Thursday, January 15, 2009
14988

Frontal Branch of the Facial Nerve: Anatomic Relevance to High SMAS Facelift Technique

Phillip J. Stephan, MD, FACS, Andrew Trussler, MD, Dan Hatef, MD, and Fritz E. Barton, Jr, MD.

PURPOSE:   The anatomical course of the frontal branch of the facial nerve has been described by multiple authors. However, the anatomic tissue plane that the nerve travels in as it traverses across the zygomatic arch into the temporal region varies in the literature.  By some reports the nerve runs in a superficial plane which would render it vulnerable to injury during the high SMAS facelift technique.  An anatomical study including fresh cadaver dissection and histologic evaluation is presented to definitively examine the plane of the frontal branch of the facial nerve as it relates to the fascial layers of the temporal zygomatic region and the zygomatic arch. This is correlated with the senior authors’ experience with the High SMAS facelift technique where a permanent injury to this branch has not been encountered.
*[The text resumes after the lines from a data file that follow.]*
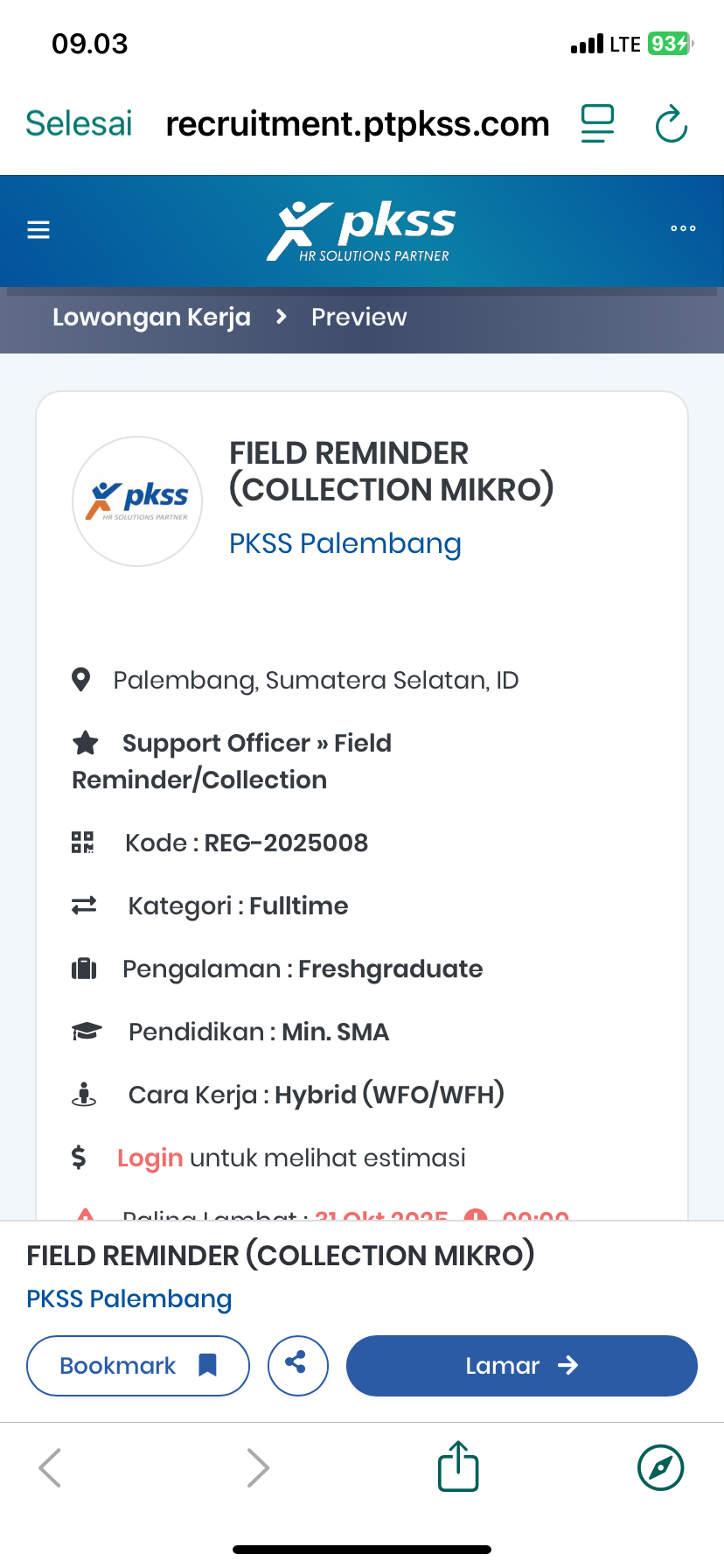Tap Login link to view salary estimate
The image size is (724, 1568).
150,1158
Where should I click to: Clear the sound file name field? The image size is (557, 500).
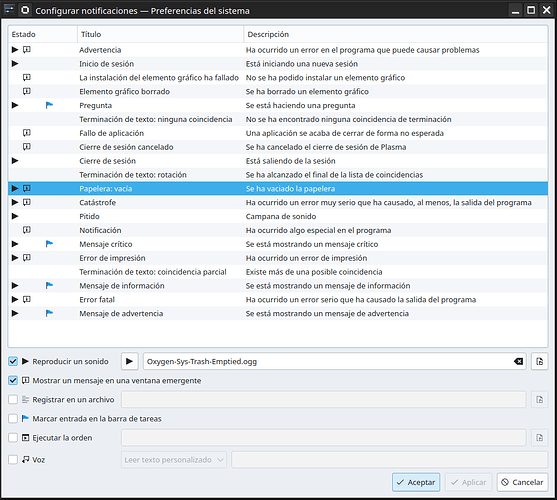click(518, 362)
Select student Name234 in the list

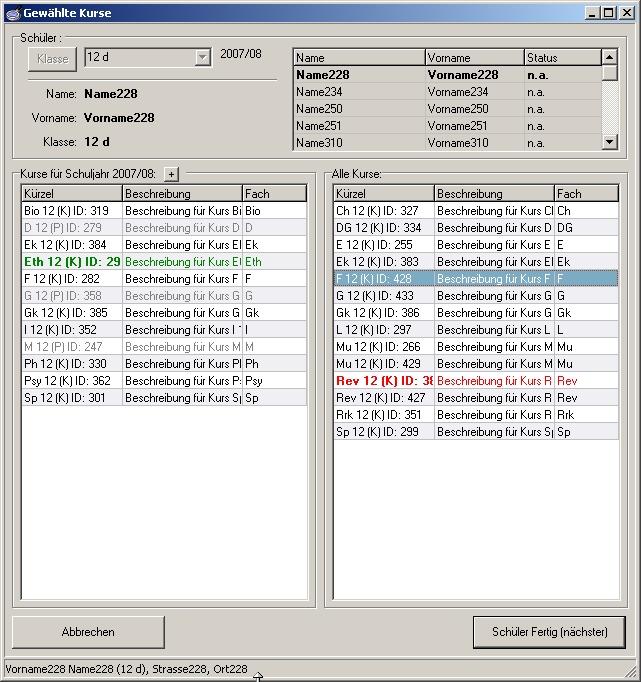(358, 92)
METHOD: Eight fresh cadaver heads were included in this study for a total of 16 hemifaces. Twelve 8 cm x 4 cm blocks of tissue were excised full thickness from the temporal zygomatic region overlying the frontal branch of the facial nerve along its course, with specific attention to the nerve and its relation to the zygomatic arch.  These were sectioned and stained with Hematoxylin & Eosin and a Bielchowsky ­­ nerve stain to identify the path of the nerve.  The High SMAS technique was performed on 2 additional fresh cadaver heads, and four additional blocks were obtained in the same fashion to include the area of High SMAS dissection.  These samples were sectioned and stained in the same manner.  All histologic samples were reviewed by the authors and a board certified pathologist.
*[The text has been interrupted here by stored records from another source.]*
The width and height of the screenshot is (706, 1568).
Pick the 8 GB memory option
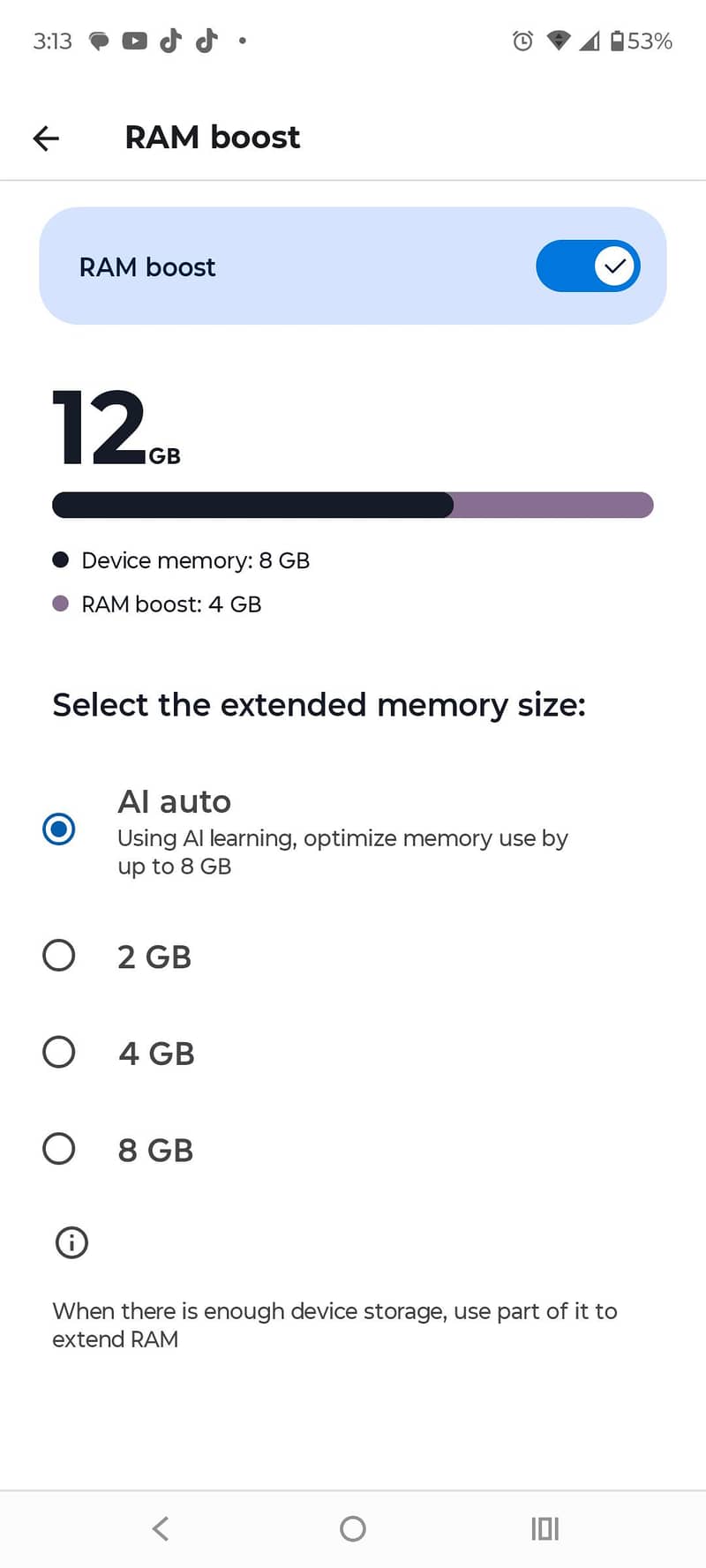tap(58, 1149)
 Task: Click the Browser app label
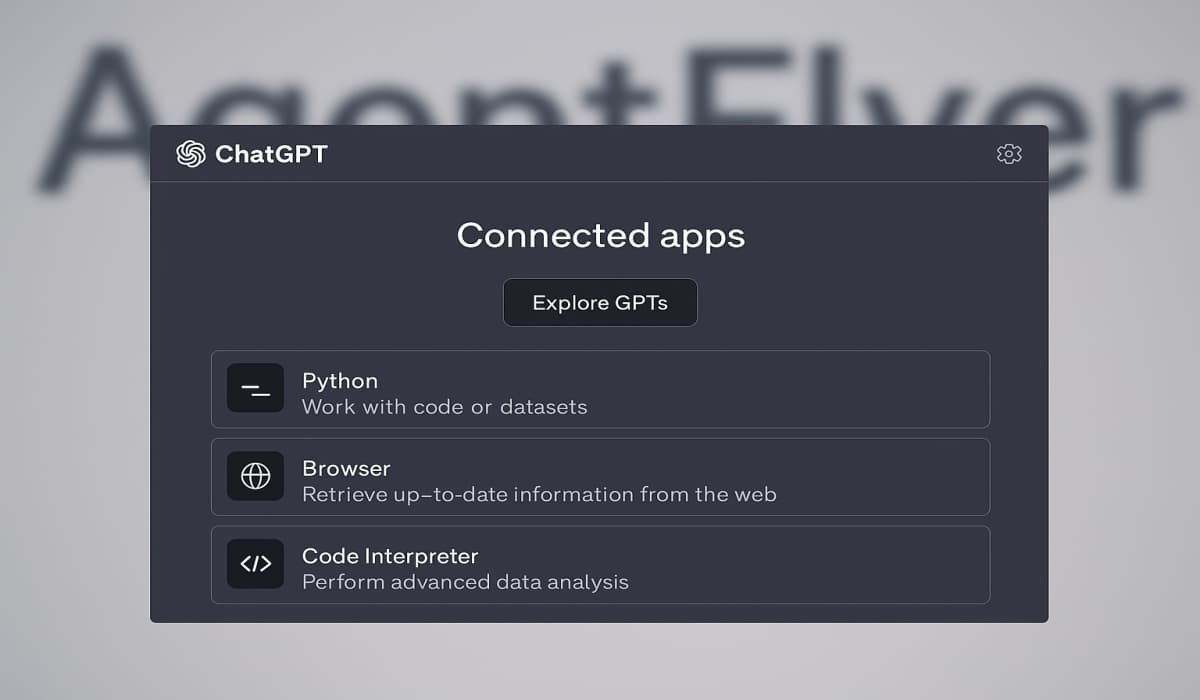[346, 468]
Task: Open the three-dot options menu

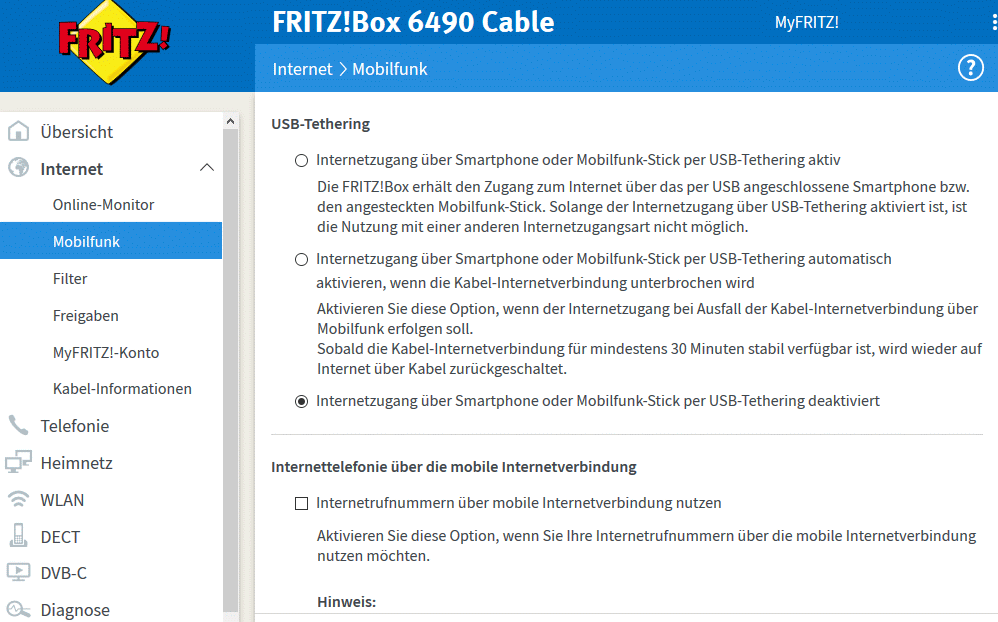Action: click(994, 22)
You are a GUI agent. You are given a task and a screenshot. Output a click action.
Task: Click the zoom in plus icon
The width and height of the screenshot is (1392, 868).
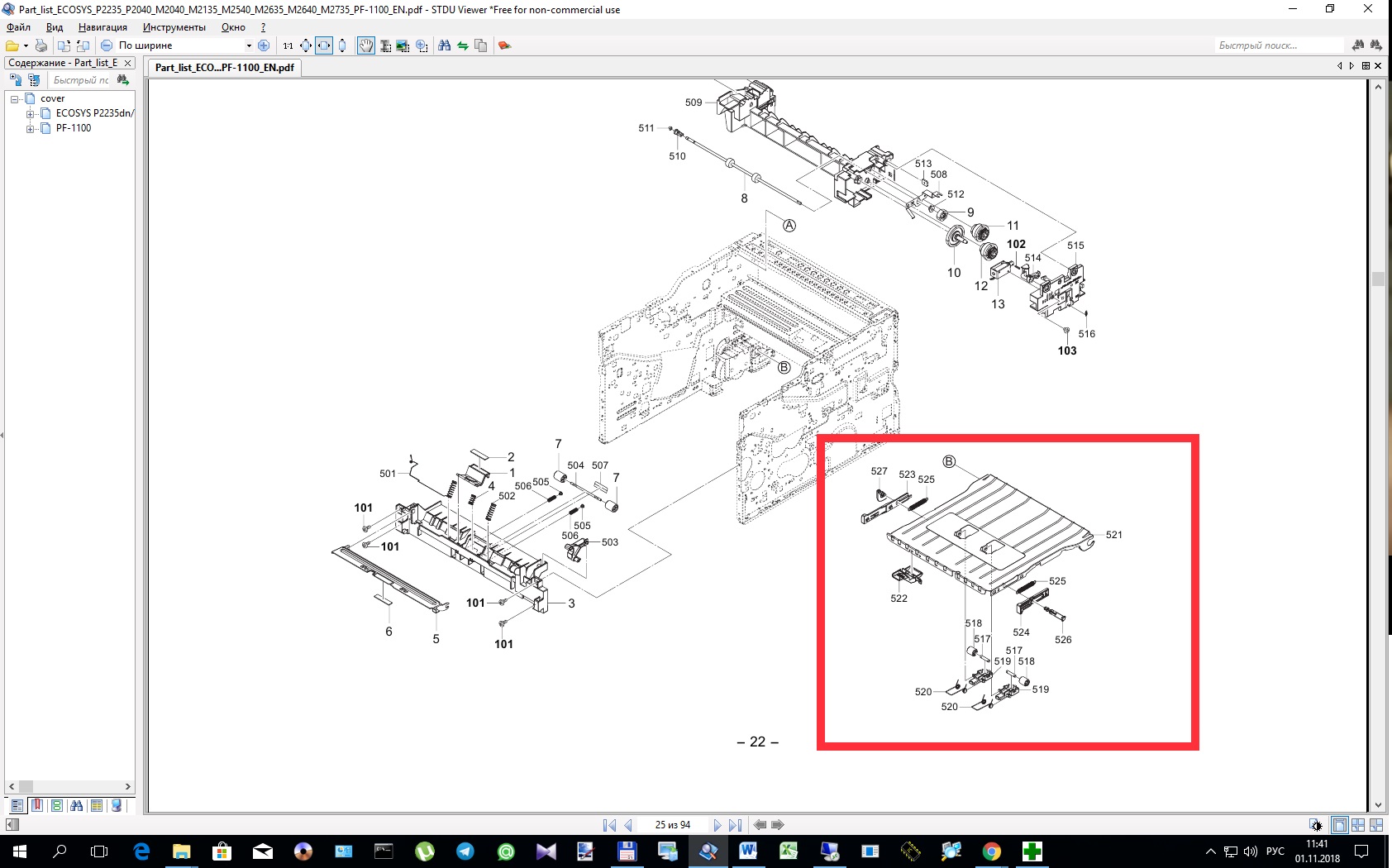(x=264, y=45)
RESULTS:  The frontal branch of the facial nerve arises from the substance of the parotid gland just caudal to the zygomatic arch.  It courses under the parotidomasseteric fascia, and remains deep below the SMAS up onto the zygomatic arch.  Over the arch, the branch is found below the temporoparietal fascia, running superficial to the deep temporal fascia.  Cranial to the zygomatic arch, the branch begins to turn in a more superficial direction, but remains deep to the temporoparietal fascia.
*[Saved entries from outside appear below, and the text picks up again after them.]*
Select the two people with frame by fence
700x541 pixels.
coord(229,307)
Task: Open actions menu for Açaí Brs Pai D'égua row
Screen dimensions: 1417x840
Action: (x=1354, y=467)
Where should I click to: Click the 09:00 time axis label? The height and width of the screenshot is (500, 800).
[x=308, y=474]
CONCLUSION:   The frontal branch of the facial nerve is found to run deep to the temporoparietal fascia in and around the zygomatic arch.  It becomes more superficial within the substance of the superficial temporal fat pad, cranial to the zygomatic arch; however, within 2 cm cephalad of the zygomatic arch it remains deep to the temporoparietal fascia.  This result is expected, considering the clinical results seen with the senior author’s technique.  Our findings demonstrate the safety of the High SMAS technique in the area above the zygomatic arch.